El evangelio del próximo domingo

Evangelio según San Juan 1, 6-8.19-28

Surgió un hombre enviado por Dios, que se llamaba Juan: este venia como testigo, para dar testimonio de la luz, para que por él todos vinieran a la fe. No era él la luz, sino testigo de la luz.

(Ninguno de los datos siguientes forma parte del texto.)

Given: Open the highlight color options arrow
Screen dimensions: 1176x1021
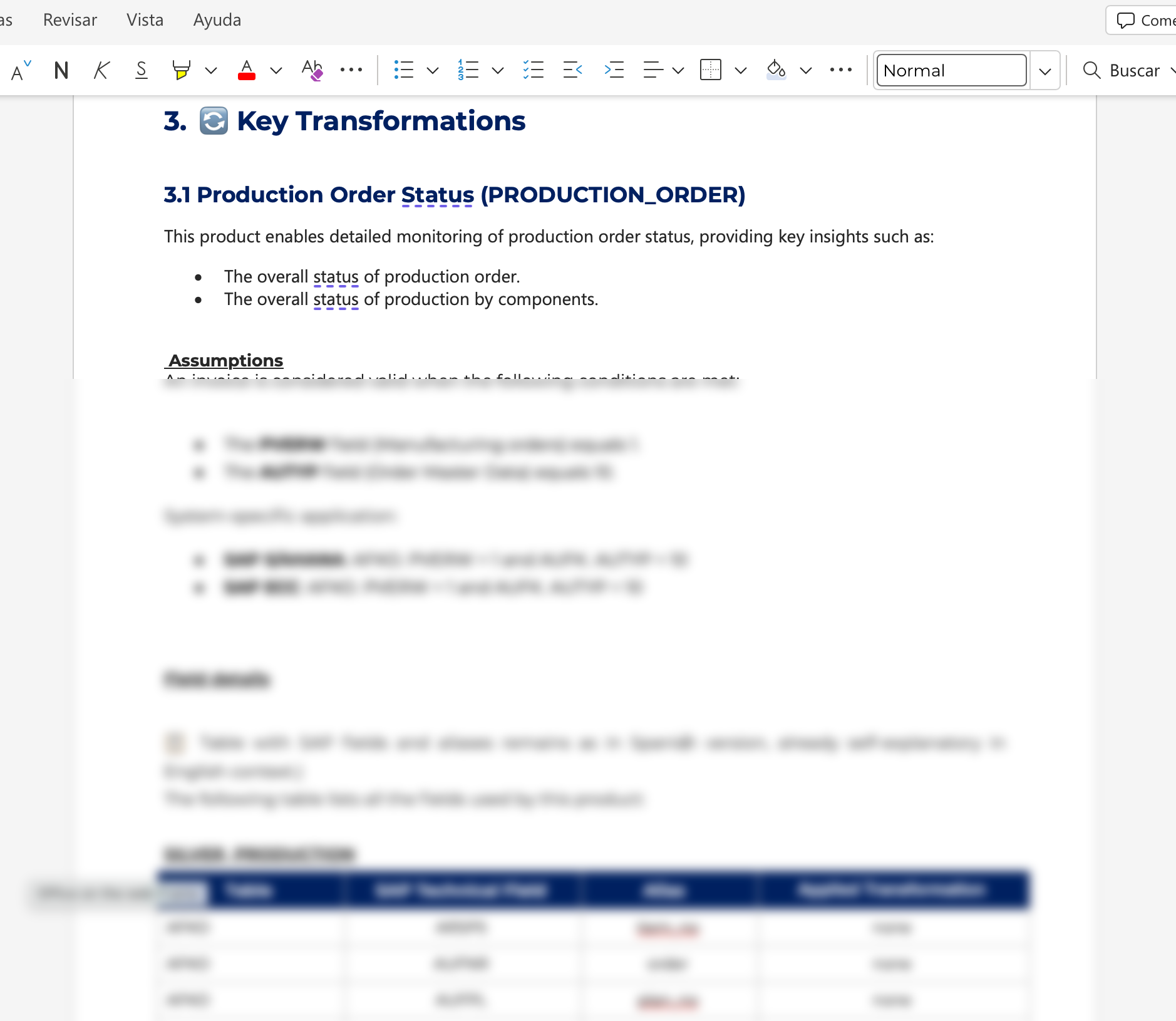Looking at the screenshot, I should tap(211, 70).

Y éste fue el testimonio de Juan, cuando los judíos enviaron desde Jerusalén sacerdotes y levitas a Juan, a que le preguntaran: – “¿Tú quién eres?” El confesó sin reservas: – “Yo no soy el Mesías.” Le preguntaron: – “Entonces, qué? Eres tú Elías?” El dijo: – “No lo soy.” – “Eres tú el Profeta?” Respondió: – “No.” Y le dijeron: – “¿Quién eres? Para que podamos dar una respuesta a los que nos han enviado, ¿qué dices de ti mismo?” contestó:

“Yo soy la voz que grita en el desierto: «Allanad el camino del Señor», Como dijo el profeta Isaías.” Entre los enviados había fariseos y le preguntaron: – “Entonces, ¿por qué bautizas, si tú no eres el Mesías, ni Elías, ni el Profeta? Juan les respondió: – “Yo bautizo con agua; en medio de vosotros hay uno que no conocéis, el que viene detrás de mí, y al que no soy digno de desatar la correa de la sandalia. Esto pasaba en Betania, en la otra orilla del Jordán, donde estaba Juan bautizando.